Based on trading history of common stock, factors such as announcements
of new products or development of new technologies and general
conditions of the industry have caused and are likely to cause the
market price of high-technology common stocks to fluctuate
substantially. In addition, technology company stocks have experienced
extreme price and volume fluctuations that often have been unrelated to
the operating performance of such companies. This market volatility may
adversely affect the market price of the Securities and therefore the
ability of a Unit holder to redeem Units at a price equal to or greater
than the original price paid for such Units.

Page 1


Some key components of certain products of technology issuers are
currently available only from single sources. There can be no assurance
that in the future suppliers will be able to meet the demand for
components in a timely and cost effective manner. Accordingly, an
issuer's operating results and customer relationships could be adversely
affected by either an increase in price for, or an interruption or
reduction in supply of, any key components.

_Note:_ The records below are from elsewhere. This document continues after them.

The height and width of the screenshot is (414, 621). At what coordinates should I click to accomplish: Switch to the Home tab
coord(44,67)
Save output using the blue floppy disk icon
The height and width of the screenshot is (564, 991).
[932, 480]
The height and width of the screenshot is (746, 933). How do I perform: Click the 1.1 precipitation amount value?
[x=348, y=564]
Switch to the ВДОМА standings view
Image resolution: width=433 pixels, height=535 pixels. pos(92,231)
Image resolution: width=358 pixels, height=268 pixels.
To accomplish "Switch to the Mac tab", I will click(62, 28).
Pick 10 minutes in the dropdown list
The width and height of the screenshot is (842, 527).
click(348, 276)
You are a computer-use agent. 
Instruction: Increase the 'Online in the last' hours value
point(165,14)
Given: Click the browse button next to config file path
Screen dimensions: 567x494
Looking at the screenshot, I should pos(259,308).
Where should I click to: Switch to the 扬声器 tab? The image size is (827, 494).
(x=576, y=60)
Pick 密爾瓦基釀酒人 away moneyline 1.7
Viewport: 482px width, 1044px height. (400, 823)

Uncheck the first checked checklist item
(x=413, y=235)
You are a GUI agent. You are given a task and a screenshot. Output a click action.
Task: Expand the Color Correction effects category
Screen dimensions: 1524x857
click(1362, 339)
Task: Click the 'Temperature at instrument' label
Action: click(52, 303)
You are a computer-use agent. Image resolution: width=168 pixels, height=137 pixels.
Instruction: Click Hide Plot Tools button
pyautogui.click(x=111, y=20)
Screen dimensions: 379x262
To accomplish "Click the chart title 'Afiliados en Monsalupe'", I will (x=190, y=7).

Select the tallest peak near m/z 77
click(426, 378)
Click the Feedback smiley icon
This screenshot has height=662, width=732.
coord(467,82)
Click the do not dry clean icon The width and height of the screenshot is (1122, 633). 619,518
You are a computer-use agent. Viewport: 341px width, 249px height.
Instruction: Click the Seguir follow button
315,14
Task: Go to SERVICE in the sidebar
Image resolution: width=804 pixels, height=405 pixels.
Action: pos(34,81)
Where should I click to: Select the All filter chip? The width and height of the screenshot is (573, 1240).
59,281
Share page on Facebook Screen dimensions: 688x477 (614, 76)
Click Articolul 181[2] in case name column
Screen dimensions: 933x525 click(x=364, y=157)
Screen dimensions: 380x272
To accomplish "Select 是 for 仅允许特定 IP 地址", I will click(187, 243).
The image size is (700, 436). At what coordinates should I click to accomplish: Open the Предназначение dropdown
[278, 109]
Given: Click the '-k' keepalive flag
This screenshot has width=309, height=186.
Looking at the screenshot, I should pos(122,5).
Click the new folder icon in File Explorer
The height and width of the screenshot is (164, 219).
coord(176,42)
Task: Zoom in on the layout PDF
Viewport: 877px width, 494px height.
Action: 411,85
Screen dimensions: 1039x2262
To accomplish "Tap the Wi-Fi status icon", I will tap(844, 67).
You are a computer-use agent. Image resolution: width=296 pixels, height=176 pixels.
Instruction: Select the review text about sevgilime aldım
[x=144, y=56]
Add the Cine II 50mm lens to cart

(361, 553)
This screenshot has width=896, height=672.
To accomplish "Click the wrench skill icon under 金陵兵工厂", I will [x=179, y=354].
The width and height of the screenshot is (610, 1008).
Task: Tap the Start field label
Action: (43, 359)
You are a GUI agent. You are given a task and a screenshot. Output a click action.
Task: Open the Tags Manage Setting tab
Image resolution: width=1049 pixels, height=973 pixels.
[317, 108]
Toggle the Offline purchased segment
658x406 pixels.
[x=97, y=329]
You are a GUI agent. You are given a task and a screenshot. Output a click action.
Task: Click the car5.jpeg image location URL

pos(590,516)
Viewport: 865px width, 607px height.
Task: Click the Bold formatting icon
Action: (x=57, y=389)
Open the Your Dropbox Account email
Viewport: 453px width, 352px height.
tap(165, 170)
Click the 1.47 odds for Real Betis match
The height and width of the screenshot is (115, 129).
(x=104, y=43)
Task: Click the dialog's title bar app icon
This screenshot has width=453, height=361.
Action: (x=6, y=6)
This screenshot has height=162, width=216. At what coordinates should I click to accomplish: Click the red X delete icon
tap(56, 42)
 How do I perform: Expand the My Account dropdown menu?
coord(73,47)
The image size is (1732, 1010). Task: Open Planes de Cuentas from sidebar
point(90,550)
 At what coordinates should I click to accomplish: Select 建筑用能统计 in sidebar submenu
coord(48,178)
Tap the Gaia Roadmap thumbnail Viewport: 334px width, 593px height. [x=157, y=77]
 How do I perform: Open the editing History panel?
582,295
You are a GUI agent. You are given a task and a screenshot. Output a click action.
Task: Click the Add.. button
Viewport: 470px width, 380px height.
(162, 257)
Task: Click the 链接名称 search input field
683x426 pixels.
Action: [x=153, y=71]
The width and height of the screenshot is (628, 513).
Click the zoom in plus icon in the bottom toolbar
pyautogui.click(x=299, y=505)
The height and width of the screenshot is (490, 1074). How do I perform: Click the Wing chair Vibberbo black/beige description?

Additionally, many
technology issuers are characterized by a highly concentrated customer
base consisting of a limited number of large customers who may require
product vendors to comply with rigorous industry standards. Any failure
to comply with such standards may result in a significant loss or
reduction of sales. Because many products and technologies of technology
companies are incorporated into other related products, such companies
are often highly dependent on the performance of the personal computer,
electronics and telecommunications industries. There can be no assurance
that these customers will place additional orders, or that an issuer of
Securities will obtain orders of similar magnitude as past orders from
other customers. Similarly, the success of certain technology companies
is tied to a relatively small concentration of products or technologies.
Accordingly, a decline in demand of such products, technologies or from
such customers could have a material adverse impact on issuers of the
Securities.

Many technology companies rely on a combination of patents, copyrights,
trademarks and trade secret laws to establish and protect their
proprietary rights in their products and technologies. There can be no
assurance that the steps taken by the issuers of the Securities to
protect their proprietary rights will be adequate to prevent
misappropriation of their technology or that competitors will not
independently develop technologies that are substantially equivalent or
superior to such issuers' technology. In addition, due to the increasing
public use of the Internet, it is possible that other laws and
regulations may be adopted to address issues such as privacy, pricing,
characteristics, and quality of Internet products and services. For
example, recent proposals would prohibit the distribution of obscene,
lascivious or indecent communications on the Internet. The adoption of
any such laws could have a material adverse impact on the Securities in
the Trust.

Like many areas of technology, the semiconductor business environment is
highly competitive, notoriously cyclical and subject to rapid and often
unanticipated change. Recent industry downturns have resulted, in part,
from weak pricing, persistent overcapacity, slowdown in Asian demand and
a shift in retail personal computer sales toward the low end, or "sub-
$1,000" segment. Industry growth is dependent upon several factors,
including: the rate of global economic expansion; demand for products
such as personal computers and networking and communications equipment;
excess productive capacity and the resultant effect on pricing; and the
rate of growth in the market for low-priced personal computers.